Last week, Dr. Ezekiel Emanuel, a key Obama Administration advisor on health care reform, described how several states, using the ACA, have achieved near-universal coverage. At the same time, the Trump Administration moved forward on a proposal that would turn the Medicaid program into a partial state block grant.

Emanuel writing in Politico said that six states (Hawaii, Iowa, Massachusetts, Minnesota, Rhode Island, Vermont) and Washington DC had achieved over 95 percent coverage. He points out that this has happened despite the Trump Administration’s efforts to undercut the ACA through reduced open enrollment period, cuts to navigators’ programs, and weakening patient coverage. According to the U.S. Census, health insurance coverage nationally went from 14.5 percent before the ACA to 8.6 percent in 2016 (before rising to 9 percent by 2018). A major part of the expanded coverage both in these states and across the country is the expansion of Medicaid coverage under the ACA, which allows states to extend coverage up to 138 percent of poverty for all adults, including single adults who never had coverage.
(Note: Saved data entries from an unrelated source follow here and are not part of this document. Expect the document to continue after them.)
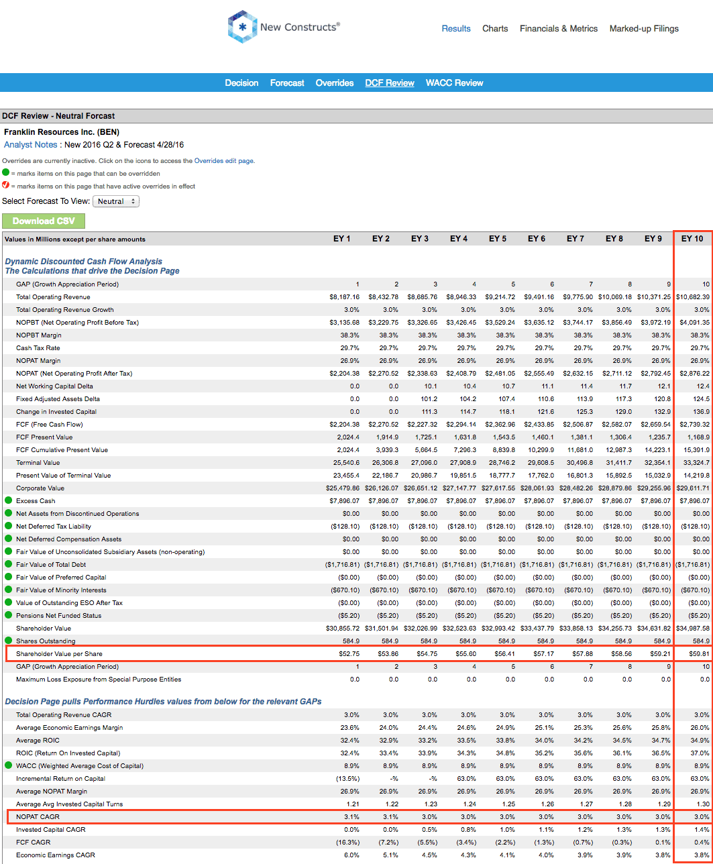Go to Financials & Metrics page
This screenshot has width=713, height=864.
tap(559, 29)
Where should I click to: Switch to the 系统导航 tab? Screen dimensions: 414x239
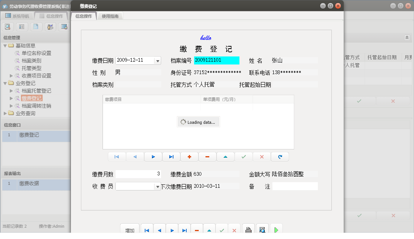click(20, 16)
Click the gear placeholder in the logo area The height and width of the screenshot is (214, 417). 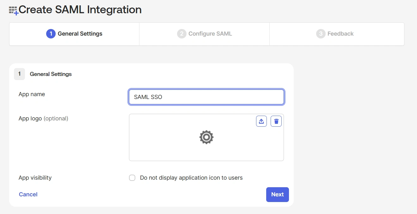(x=206, y=137)
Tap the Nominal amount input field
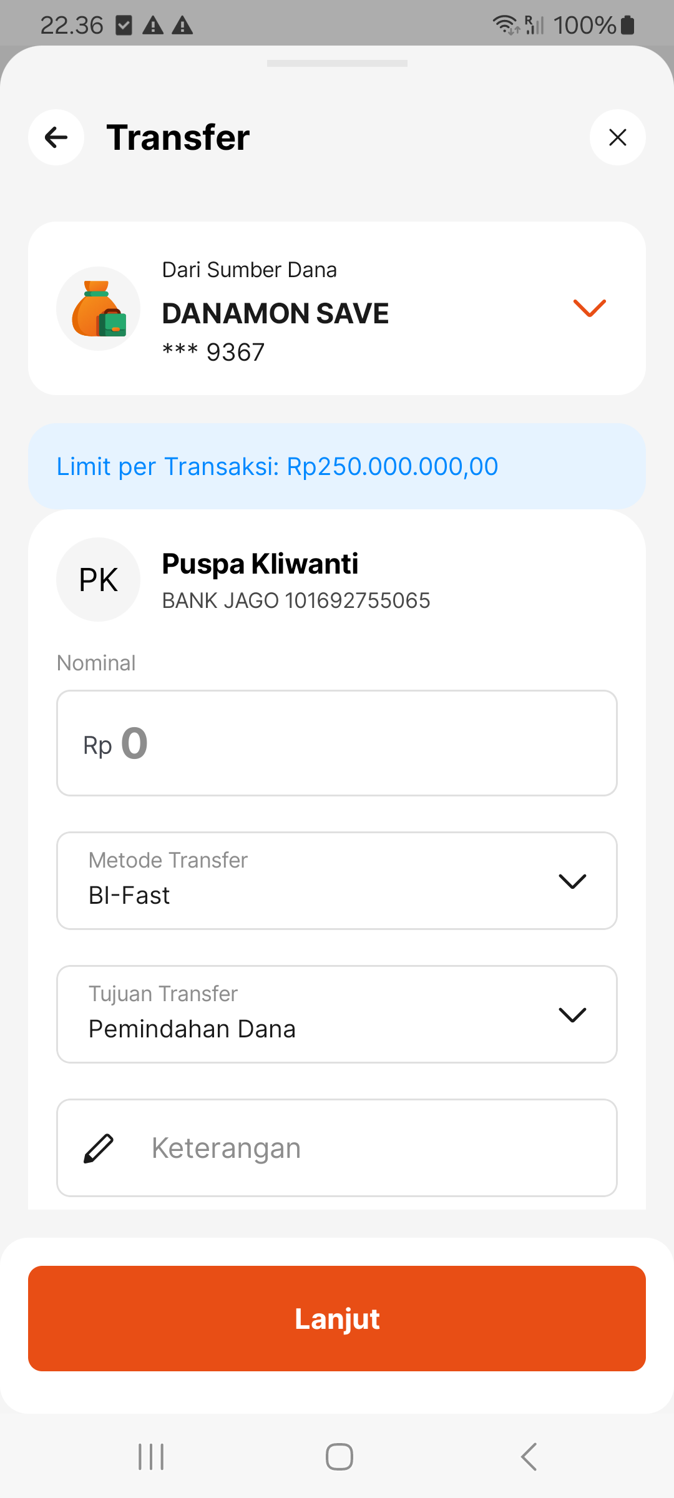This screenshot has height=1498, width=674. [337, 743]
Emanuel points out the strategy of some states in expanding coverage such as increasing the open enrollment (sign up time) well beyond the narrow period the Trump Administration has allowed, increased use of navigator programs to assist enrollees (the Trump Administration has cut this funding), lowering premiums across fewer standard policies making it easier for people to compare and make choices, merging some smaller insurance pools thus leveraging the influence of large insurance pools, and utilizing “reinsurance.” Reinsurance has the government covering insurance costs above a certain high level of health care cost. For example, New Jersey covers 60 percent of health bills between $40,000 and $215,000. This has resulted in lower health insurance premiums for customers. This strategy has worked in Alaska, Maine, Maryland, Minnesota, New Jersey, Oregon, and Wisconsin.